Sound familiar? Turns out, waking up at night is more common that you might think. According to a 2011 National Sleep Foundation poll, nearly 60 percent of Americans experience interrupted sleep in the middle of the night.
“My older clients have to take more frequent bathroom breaks, so they often have trouble staying asleep, as do those who work in stressful environments,” says Amanda Clark, a certified sleep coach at Equinox. The good news: Clark has a bevy of holistic methods up her sleeve to help her clients catch better z’s. She believes that there are certain things you can change in your daytime routine to make falling asleep—and staying asleep—easier. We spoke to her, plus some other experts, to get more intel:
Consider Your Supplements
“Waking up in the middle of the night is often hormonal, so I recommend using adaptogens before bed to help balance hormones,” says Lauren Slayton, registered dietician and founder of New York–based nutrition service Foodtrainers. Slayton loves Moodbeli’s ashwagandha, as well as Anima Mundi’s Sleep Elixir, a potent mixture of ashwagandha, kava kava, passionflower, and blue lotus flower—all substances that she says help relieve stress and promote deep sleep.
Stick to a Schedule
“It’s important to create a bedtime routine that will actually prepare your body for better sleep,” explains Clark. “I love drinking calming teas close to bedtime (but not too close!), avoiding bright light from television and your phone (the light messes with your circadian rhythm and tricks your body into thinking it’s daytime), and indulging in a face mask or bubble bath.” The latter will also help increase your body temperature, making you more relaxed and getting you in a state of rest.
Nutrition Is Key
Even if you eat well before bedtime, the types of food you eat could still be affecting the quality of your sleep. You might want to bid adieu to that bowl of pasta: Nutritionist Alix Turoff recommends limiting alcohol and carbs, especially if you’re prone to blood sugar spikes that make you more alert.
On the other hand, certain foods can stimulate sleep—most notably those containing tryptophan, an amino acid that is converted into serotonin and melatonin (two brain chemicals that promote relaxation).
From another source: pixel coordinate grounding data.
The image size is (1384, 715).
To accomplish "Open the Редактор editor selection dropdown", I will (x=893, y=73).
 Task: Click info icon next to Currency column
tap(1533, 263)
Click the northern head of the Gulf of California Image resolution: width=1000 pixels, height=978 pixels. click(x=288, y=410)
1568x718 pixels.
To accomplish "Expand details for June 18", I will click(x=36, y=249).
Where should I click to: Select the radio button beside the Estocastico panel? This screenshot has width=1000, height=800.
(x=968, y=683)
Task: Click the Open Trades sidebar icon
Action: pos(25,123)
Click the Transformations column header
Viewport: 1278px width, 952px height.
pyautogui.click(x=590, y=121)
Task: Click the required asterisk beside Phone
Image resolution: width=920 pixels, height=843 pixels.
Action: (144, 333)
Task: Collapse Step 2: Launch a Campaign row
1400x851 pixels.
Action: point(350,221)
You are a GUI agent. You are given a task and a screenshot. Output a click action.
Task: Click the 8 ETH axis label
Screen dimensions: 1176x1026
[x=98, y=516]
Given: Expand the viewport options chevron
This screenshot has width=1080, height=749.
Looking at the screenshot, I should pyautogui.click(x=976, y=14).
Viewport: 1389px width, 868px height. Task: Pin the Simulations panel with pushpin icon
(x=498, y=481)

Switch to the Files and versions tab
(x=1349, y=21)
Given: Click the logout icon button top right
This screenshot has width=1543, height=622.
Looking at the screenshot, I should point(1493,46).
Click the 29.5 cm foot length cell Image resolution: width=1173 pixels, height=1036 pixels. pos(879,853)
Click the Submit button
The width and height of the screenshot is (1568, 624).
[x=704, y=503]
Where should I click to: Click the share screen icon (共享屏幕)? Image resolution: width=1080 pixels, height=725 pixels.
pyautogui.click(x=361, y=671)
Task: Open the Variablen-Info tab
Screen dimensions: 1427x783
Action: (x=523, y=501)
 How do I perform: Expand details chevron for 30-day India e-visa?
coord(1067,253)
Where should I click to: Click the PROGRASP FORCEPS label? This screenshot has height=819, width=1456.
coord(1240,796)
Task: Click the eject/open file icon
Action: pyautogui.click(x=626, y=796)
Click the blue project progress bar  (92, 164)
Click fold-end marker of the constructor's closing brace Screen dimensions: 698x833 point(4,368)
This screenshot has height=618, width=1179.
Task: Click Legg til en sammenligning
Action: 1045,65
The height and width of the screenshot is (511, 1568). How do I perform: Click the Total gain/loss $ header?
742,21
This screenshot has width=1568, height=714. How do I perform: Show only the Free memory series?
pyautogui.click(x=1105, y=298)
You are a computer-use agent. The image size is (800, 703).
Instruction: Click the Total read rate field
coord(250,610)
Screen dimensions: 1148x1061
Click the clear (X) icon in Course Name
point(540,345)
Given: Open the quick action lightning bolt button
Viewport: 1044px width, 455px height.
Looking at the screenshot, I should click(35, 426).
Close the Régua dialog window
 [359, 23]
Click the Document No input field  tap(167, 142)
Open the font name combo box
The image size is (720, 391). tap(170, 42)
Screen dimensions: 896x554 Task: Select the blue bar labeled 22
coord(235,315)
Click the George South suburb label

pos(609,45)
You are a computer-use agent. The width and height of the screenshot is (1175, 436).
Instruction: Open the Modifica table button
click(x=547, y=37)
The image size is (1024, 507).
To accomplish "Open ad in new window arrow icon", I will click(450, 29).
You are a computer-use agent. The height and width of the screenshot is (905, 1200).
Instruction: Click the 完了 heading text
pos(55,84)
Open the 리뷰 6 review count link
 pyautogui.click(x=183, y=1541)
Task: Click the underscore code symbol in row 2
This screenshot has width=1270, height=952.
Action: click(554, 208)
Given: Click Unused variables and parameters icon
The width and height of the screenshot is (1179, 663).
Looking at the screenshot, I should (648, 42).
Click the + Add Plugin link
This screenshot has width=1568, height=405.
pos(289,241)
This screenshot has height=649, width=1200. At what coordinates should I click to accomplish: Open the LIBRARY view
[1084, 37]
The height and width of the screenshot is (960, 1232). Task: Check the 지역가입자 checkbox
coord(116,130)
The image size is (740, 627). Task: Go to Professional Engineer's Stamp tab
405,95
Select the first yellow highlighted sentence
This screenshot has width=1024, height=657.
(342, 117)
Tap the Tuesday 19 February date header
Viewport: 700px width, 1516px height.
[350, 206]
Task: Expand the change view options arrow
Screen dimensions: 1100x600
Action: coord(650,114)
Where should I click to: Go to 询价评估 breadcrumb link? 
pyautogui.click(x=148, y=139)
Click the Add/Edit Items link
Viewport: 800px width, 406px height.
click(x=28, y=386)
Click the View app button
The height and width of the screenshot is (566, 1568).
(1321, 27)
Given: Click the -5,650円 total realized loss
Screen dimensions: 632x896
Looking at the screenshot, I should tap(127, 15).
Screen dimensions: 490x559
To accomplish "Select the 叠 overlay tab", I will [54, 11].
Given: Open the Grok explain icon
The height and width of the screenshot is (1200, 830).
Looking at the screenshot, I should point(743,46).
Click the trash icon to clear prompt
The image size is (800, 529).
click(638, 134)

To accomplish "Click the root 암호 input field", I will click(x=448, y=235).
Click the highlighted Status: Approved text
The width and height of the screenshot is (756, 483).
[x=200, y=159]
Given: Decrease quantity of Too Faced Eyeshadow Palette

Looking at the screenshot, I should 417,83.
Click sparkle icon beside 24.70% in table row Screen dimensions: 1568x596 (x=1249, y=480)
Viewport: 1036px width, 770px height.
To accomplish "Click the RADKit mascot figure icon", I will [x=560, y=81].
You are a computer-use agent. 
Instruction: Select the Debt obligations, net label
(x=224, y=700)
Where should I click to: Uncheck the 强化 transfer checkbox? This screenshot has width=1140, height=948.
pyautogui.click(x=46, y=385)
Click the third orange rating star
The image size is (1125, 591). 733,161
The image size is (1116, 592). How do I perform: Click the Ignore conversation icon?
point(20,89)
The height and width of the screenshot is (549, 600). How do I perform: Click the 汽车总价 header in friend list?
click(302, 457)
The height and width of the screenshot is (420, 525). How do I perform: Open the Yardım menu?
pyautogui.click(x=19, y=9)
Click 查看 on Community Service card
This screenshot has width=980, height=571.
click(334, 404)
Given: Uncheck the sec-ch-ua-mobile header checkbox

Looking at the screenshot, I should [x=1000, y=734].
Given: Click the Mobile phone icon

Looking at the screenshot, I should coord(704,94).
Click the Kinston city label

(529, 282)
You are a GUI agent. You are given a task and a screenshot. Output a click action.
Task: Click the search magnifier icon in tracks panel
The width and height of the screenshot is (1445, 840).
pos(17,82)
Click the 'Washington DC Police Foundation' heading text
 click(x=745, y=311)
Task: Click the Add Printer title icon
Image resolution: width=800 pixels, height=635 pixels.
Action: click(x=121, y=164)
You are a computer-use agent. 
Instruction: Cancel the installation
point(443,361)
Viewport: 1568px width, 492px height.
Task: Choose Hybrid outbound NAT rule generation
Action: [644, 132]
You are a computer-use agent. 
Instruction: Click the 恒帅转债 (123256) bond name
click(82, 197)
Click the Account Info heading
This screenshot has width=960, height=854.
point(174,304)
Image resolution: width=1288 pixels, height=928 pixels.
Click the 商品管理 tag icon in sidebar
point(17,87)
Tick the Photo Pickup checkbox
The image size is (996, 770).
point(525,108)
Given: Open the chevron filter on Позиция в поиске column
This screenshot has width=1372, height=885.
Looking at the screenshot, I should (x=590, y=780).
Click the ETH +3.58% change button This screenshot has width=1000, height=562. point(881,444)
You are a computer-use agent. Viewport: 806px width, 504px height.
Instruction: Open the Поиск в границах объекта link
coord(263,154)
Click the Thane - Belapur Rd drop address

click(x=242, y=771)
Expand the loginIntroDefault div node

Get your fill by including turkey, eggs, cottage cheese, or fish in your meals.
Use Breathing Techniques
Clark swears by what she calls the “four-seven-eight” breathing technique: Four counts on the inhale, a seven-count hold, and eight counts on the exhale. “It’s recommended to do that about four times,” she says.
Keep a Notebook by Your Bed
If you jolt to consciousness stressed about something you think you’ll forget, jot it down in a worry book on your nightstand. “Most people find that when they write things down, it’s not at the top of their to-do list anymore, and so then they can rest,” says Clark.
Watch Your Exercise
The rush of endorphins and the boost of energy you get post-workout aren’t conducive to a good night’s rest. “I suggest trying to finish working out at least four hours before bed, and if you can’t, try to incorporate something more calming or lower intensity than stimulating, like yoga or a long walk,” offers Clark. “If it has to be high intensity, make sure to include a long cool-down period.”